Five candidates are standing in a by-election in Wish ward for a seat on Brighton and Hove City Council on Thursday 8 December.
The seat became vacant when Conservative councillor Garry Peltzer Dunn died.
The five candidates are Patricia Mountain (UK Independence Party), Peter Revell (Conservative), Bella Sankey (Labour), Stewart Stone (Liberal Democrat) and Ollie Sykes (Green).
Each candidate has answered questions about local issues and why they want to represent the ward. Below are the responses from Bella Sankey.
Why do you want to be a councillor?
I was born and raised in our beautiful city and I want to give something back. The Tories have decimated basic services and, under the Greens, the city is stagnating. Labour has the values, vision and policies to turn things around and I want to play a part in that.
What will you bring to this role?
I’m a trained lawyer, charity director and human rights campaigner. I’ve dedicated my life to serving others and I’ve achieved a huge amount. I want to bring those skills into politics and carry on improving people’s lives. I’m a hard worker and I know how to get things done.
Do you live in Wish ward?
I live over the border in Hove Park ward but I spend a lot of time in Wish.
What three things will you do to support this area?
I will make basic services, such as weeding, rubbish and recycling collections, a priority. I will campaign against building projects that spoil our seafront and support regeneration, including with gardens and green spaces.
The “Synergy” scheme proposed for the seafront at Aldrington Wharf has prompted concerns about more traffic noise and congestion. How will you support the community who are worried about the effects of hundreds more people on the wider infrastructure such as schools and GP surgeries?
The Tories’ deregulation agenda for the country means ludicrous proposals like “Aldrington Wharf” are ripping the fabric of our communities apart.
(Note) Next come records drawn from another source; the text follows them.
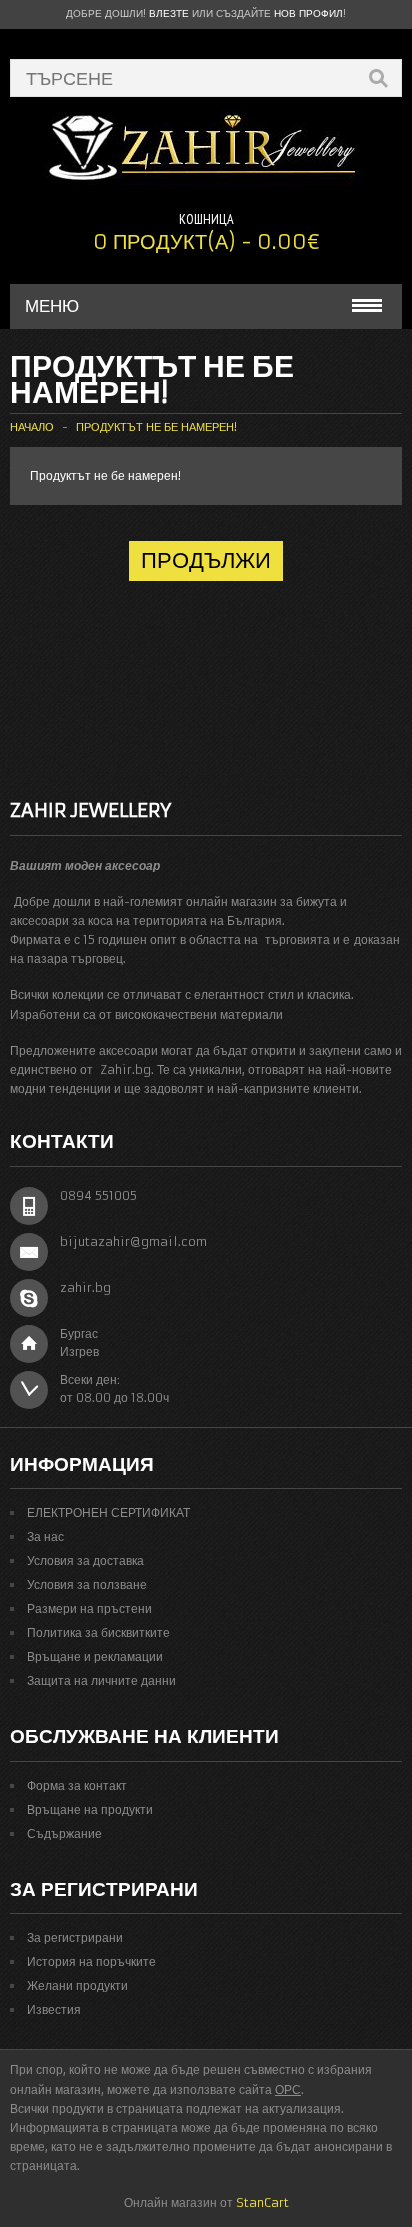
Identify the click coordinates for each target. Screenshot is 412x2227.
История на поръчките (91, 1961)
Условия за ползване (87, 1584)
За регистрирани (75, 1937)
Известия (54, 2009)
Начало (32, 427)
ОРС (288, 2089)
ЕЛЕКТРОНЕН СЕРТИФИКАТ (108, 1512)
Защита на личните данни (101, 1680)
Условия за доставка (85, 1560)
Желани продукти (77, 1985)
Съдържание (64, 1833)
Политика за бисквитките (98, 1632)
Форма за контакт (77, 1785)
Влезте (169, 13)
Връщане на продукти (90, 1809)
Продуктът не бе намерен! (156, 427)
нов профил (308, 13)
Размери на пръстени (89, 1608)
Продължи (206, 560)
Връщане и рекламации (95, 1656)
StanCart (262, 2202)
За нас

I would work with residents to stop this development which is too tall, too dense, offers no affordable housing to address the city’s housing crisis and would put an intolerable burden on basic services.
How would you push for more “social” housing rather than so-called “affordable” housing?
The Labour Party is committed to creating homes that are really affordable to rent and buy. We will rebuild our council housing stock and bring homes back into the ownership of local councils. We will tilt power back to private renters and first-time buyers.
There is a lack of public toilets along Hove seafront and some people relieve themselves behind the beach huts. The Hove Lagoon toilets are in a state. What will you do to improve facilities?
Our public toilets are in an appalling state and the closures are unacceptable. The Tories have cut £100 million from our council budget and the Green administration doesn’t bother prioritising basic services. I support the building of a new toilet block as part of the Hove seafront regeneration.
Anti-social behaviour is a problem. Cars are vandalised and there’s late-night noise. How will you support residents whose lives are blighted by other people’s poor behaviour?
I will work closely with community police officers to prevent crime. Tory cuts have cut the number of community police officers and have increased poverty – this leads to a rise in crime and anti-social behaviour. I will work to ensure the council wins funding for crime fighting.
People have complained that footpaths are becoming dangerous because of the lack of weeding, particularly around trees where roots are sprouting. What will you do about it?
Labour would recruit more manual weeders, invest in the right tools and use non-harmful weedkillers on our pavements. We need to do this now.
There is a cycle lane along the seafront. What are your views on taking up half the road with a new one?
We need an integrated transport system to promote environmentally friendly travel. This cycle lane will deliver a safer, protected cycleway and help to reduce cycle traffic on the narrow pavement but planning decisions need to be joined up and the new cycle lane should replace the one on the pavement.
To what extent will you be voting on issues according to their merit or along party lines?
I’m a Labour candidate because I believe we can improve people’s lives. As a councillor, I’ll help shape Labour’s policies to reflect local concerns and deliver for our community. I don’t think merit and party allegiance will be in conflict.
How willing are you to get out and about in all the communities that make up the ward?
I’ve been out speaking with residents across the ward, from St Leonard’s Road to the Ingram Estate, most days since I was selected as Labour’s candidate. I love people, I love the diversity of our community and I love community-building so I take pleasure in this part of the role.